++++ ENTRIES SUPPLIED

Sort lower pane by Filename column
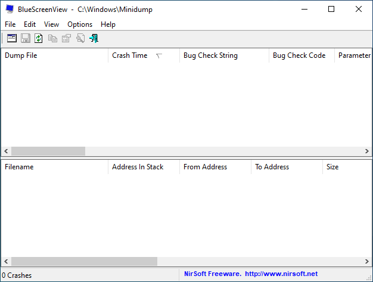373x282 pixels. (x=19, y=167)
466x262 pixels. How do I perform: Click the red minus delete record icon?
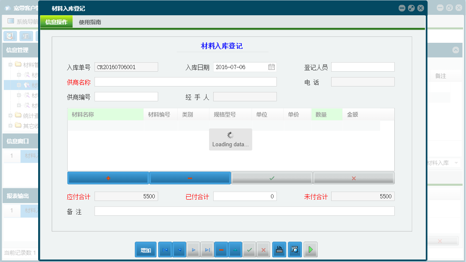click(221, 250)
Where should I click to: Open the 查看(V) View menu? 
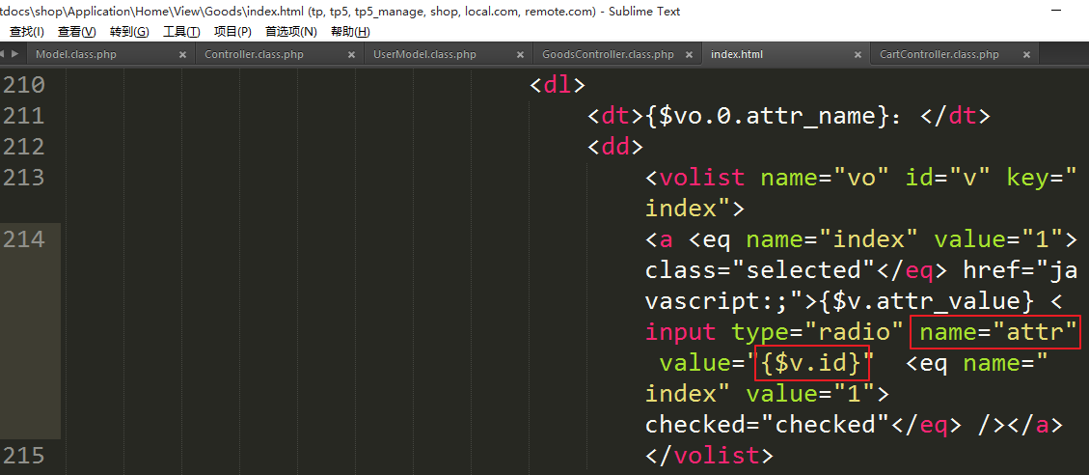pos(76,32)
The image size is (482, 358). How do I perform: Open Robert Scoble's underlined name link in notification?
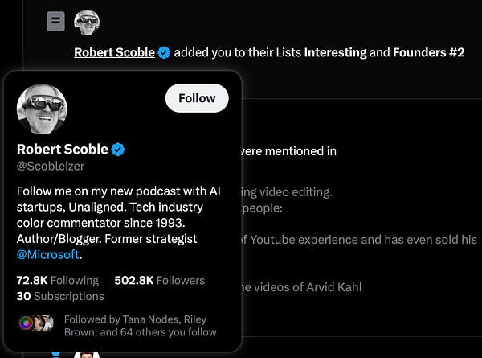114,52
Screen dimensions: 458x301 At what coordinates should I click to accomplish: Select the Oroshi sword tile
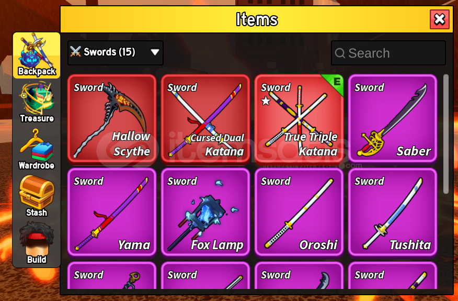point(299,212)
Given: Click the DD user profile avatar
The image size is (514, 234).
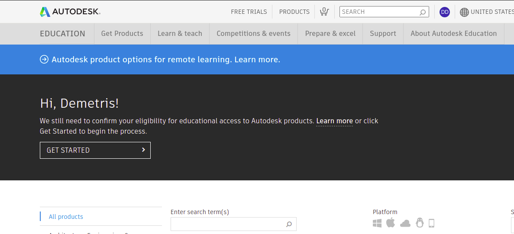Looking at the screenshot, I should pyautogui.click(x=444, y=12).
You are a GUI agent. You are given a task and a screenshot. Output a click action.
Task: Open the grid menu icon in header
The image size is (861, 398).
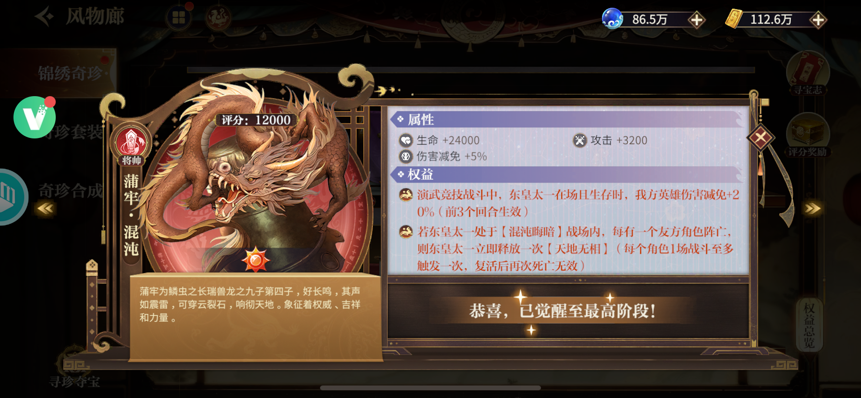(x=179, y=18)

++++++++

WHAT YOU NEED TO DO:
With the images removed, give back every entry exactly as shown.

RESPONSE:
Sort lower pane by Filename column
373x282 pixels. (x=19, y=167)
466x262 pixels. How do I perform: Click the red minus delete record icon?
click(221, 250)
Where should I click to: Open the 查看(V) View menu? 
pos(76,32)
The image size is (482, 358). How do I perform: Open Robert Scoble's underlined name link in notification?
114,52
Screen dimensions: 458x301 At what coordinates should I click to accomplish: Select the Oroshi sword tile
point(299,212)
Given: Click the DD user profile avatar
The image size is (514, 234).
Looking at the screenshot, I should pyautogui.click(x=444, y=12).
You are a GUI agent. You are given a task and a screenshot. Output a click action.
Task: Open the grid menu icon in header
The image size is (861, 398).
(x=179, y=18)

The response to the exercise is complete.